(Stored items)
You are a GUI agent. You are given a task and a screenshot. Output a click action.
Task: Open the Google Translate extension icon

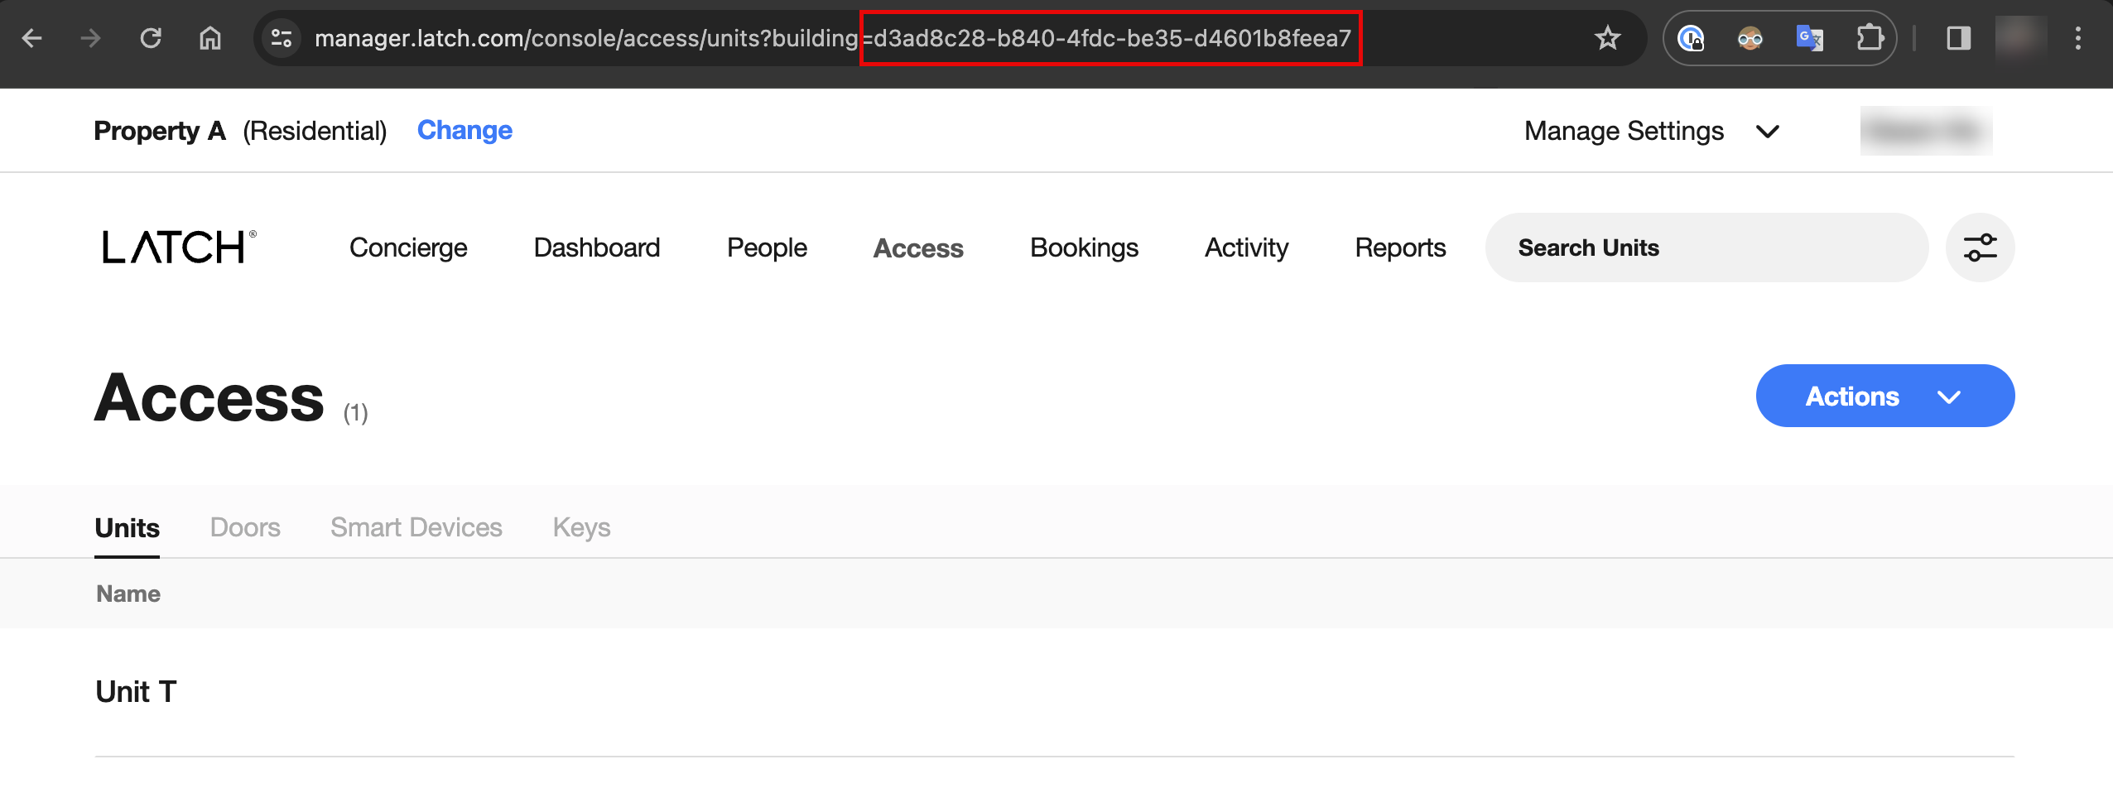(x=1809, y=38)
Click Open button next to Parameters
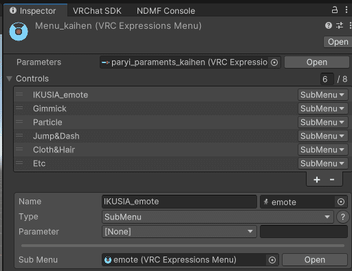Screen dimensions: 352x271 pos(317,62)
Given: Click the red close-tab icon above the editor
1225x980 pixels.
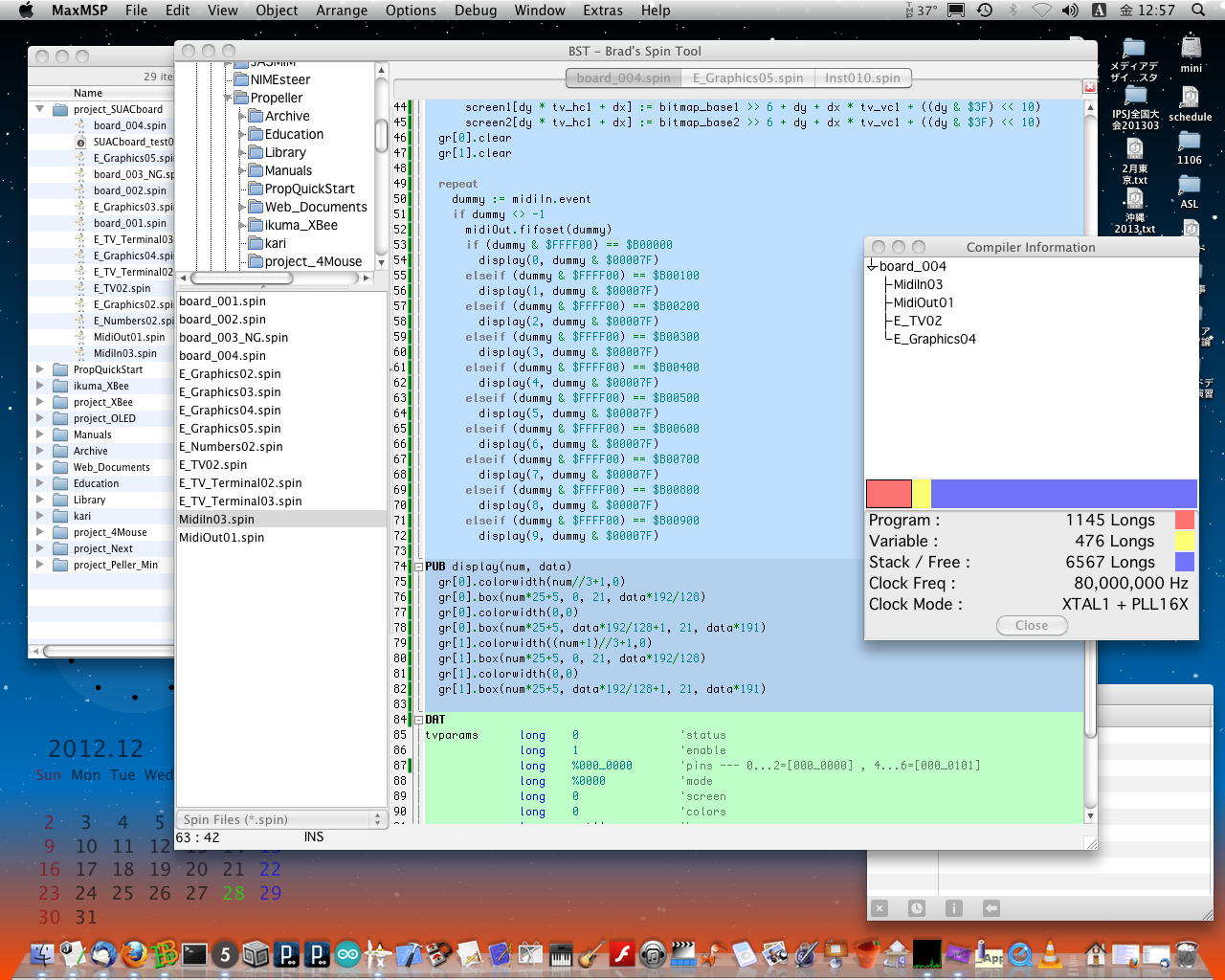Looking at the screenshot, I should point(1089,87).
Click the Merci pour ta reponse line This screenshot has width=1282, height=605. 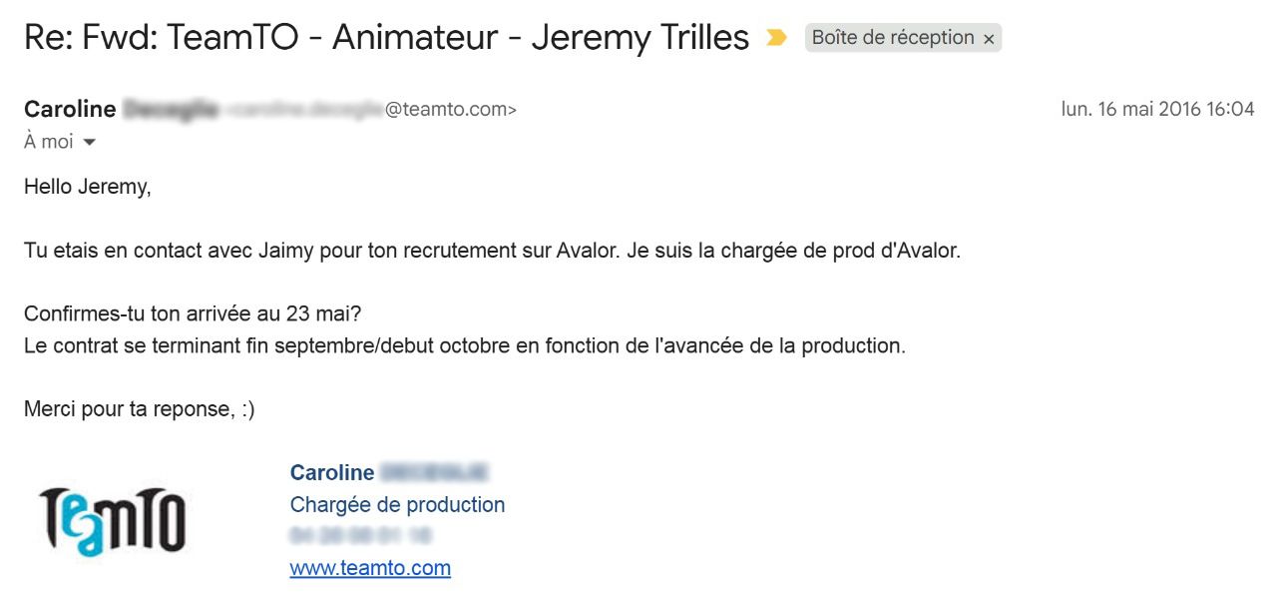(140, 409)
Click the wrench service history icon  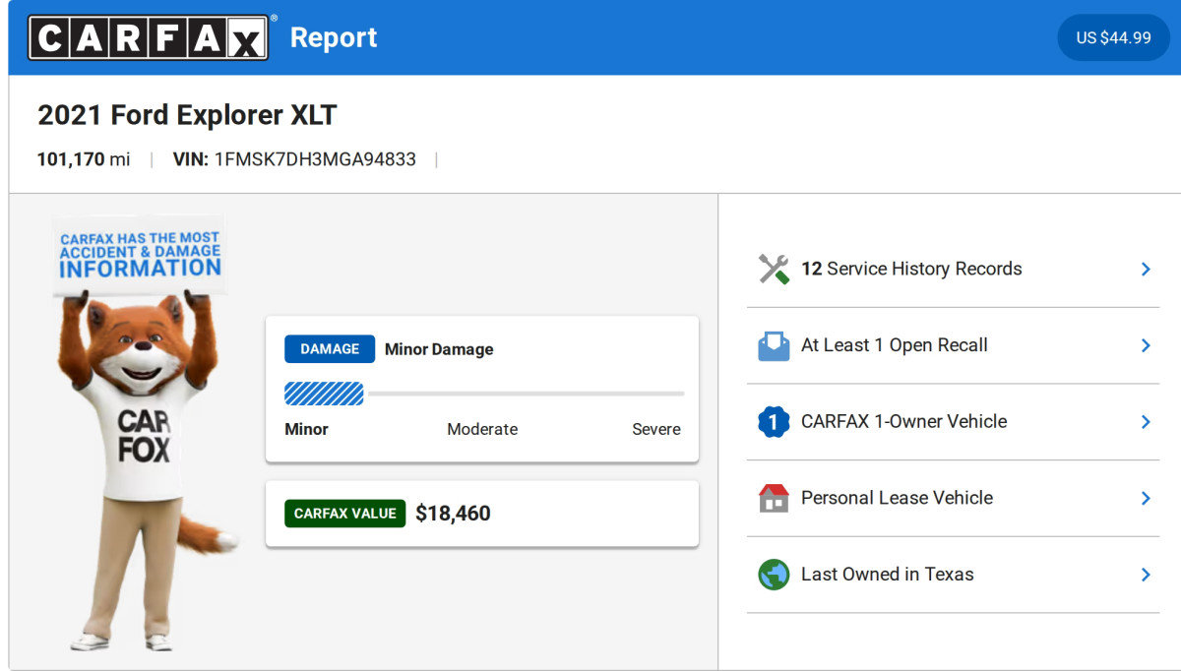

→ YOUR GOAL: Quote only what lies between the first line of the records and the line containing "Given: Click the", please, including both lines and excluding images.

→ YOUR RESPONSE:
You are a GUI agent. You are given a task and a screenshot. Output a click action.
Task: Open the Google Translate extension icon

(x=1809, y=38)
Click Open button next to Parameters
Screen dimensions: 352x271 pos(317,62)
Given: Click the red close-tab icon above the editor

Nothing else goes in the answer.